Had zero idea. Zero idea. I thought he was totally calm.

Alex Elman: 45:01

and that, when, that you mentioned that during the incident, and when you had said that, that's when I realized, oh, well maybe, maybe what I'm doing here in the, in the putting Bez in the box is effective. I just didn't know it at the time. It was'cause I was so saturated.

Courtney: 45:15

so we're having a bit of an incident of our own right now in that, Eric has disappeared. Out of the channel, out of the recording tool that we are currently using. I noticed this because he was sharing a screen with us to show the document that he uses to run the retro and like the screen disappeared and then I see like all four of us, and I'm looking while you're talking and I'm like, Uhhuh. I'm like, he's gone. He is not in the list of participants. Eric is gone, y'all. And I don't know what

Sarah Butt: 45:45

Do we have a BCP for, uh, for, uh, facilitating a retro.

Courtney: 45:52

I am quite certain that someone has actually gotten called into another incident while conducting a retro.
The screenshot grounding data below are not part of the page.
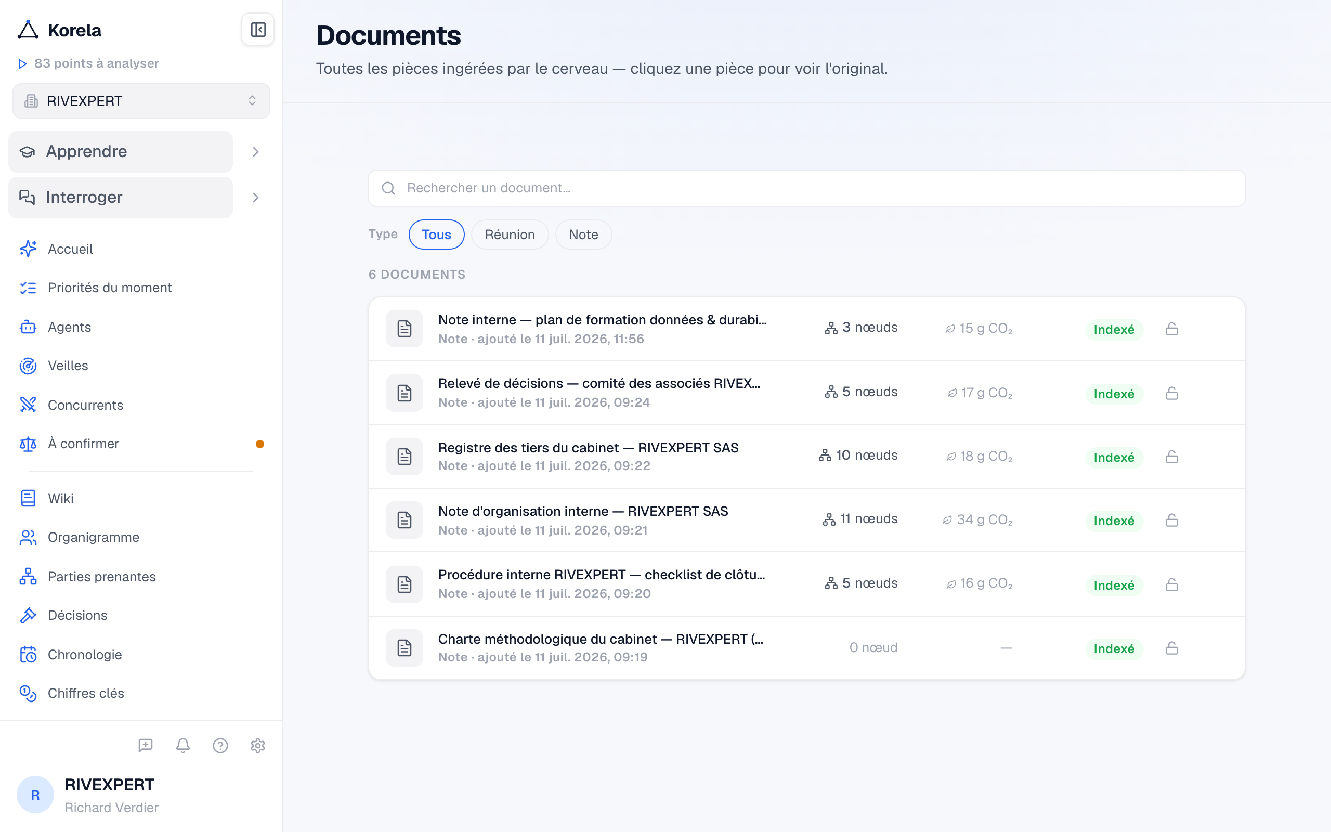Image resolution: width=1331 pixels, height=832 pixels.
Task: Toggle lock on Charte méthodologique document
Action: point(1172,648)
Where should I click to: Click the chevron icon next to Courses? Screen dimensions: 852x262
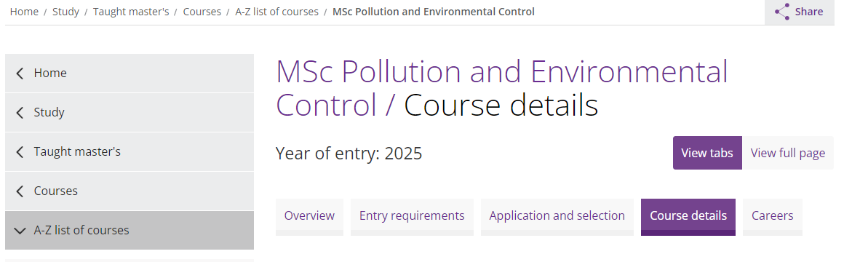click(20, 191)
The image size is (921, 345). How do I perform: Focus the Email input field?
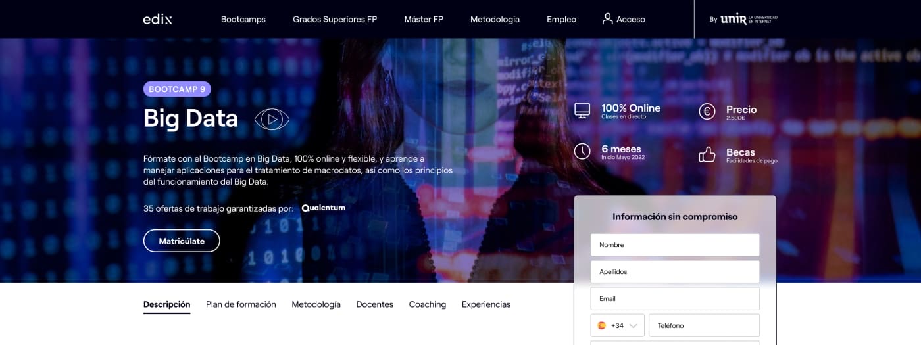click(x=675, y=298)
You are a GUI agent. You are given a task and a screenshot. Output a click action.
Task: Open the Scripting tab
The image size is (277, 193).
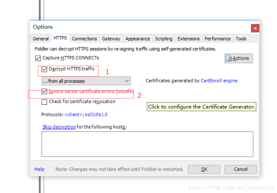(x=164, y=39)
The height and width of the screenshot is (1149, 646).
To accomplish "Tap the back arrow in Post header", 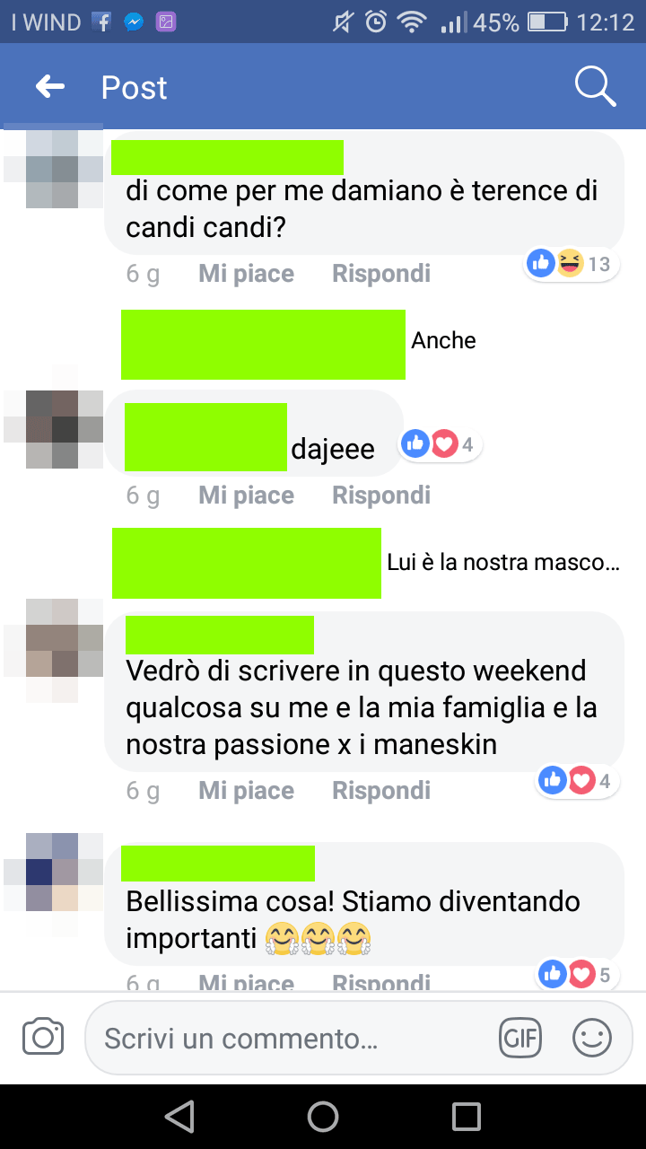I will point(50,87).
There is like a very non-zero chance that has happened to somebody.

Sarah Butt: 46:01

Oh yeah.

Courtney: 46:02

but, so I'm now trying to, Incident command this. I'm looking in Slack, but I have nothing from him, and if he lost his internet, then he's also not going to be able to tell me Slack

Sarah Butt: 46:16

Alex, can you text him? I don't know if I have his number. I might.

Courtney: 46:20

I Don't know if

Sarah Butt: 46:21

have his? I would say I'm pretty sure of all the people, Alex is gonna be the one.

Courtney: 46:27

okay. I am gonna hit stop really quick.

46:40

So it turned out that Eric had a power outage in Boulder, Colorado, where he lives lost his internet, all of that. And we were already pushing, I don't know, I'm looking at the timeline like 45 minutes, like a full episode of the podcast. And we hadn't even scratched the surface. So, and thankfully, I guess it was a good, it was an omen because right after Eric's power went out, I got a migraine. Unbeknownst to me during the recording, Sarah was also getting a migraine, so I don't know if it's like incident PTSD or what the hell was going on, but we decided to break and we have a part two coming for you. And you'll get to pick up where we also left off. So see you. In the next one.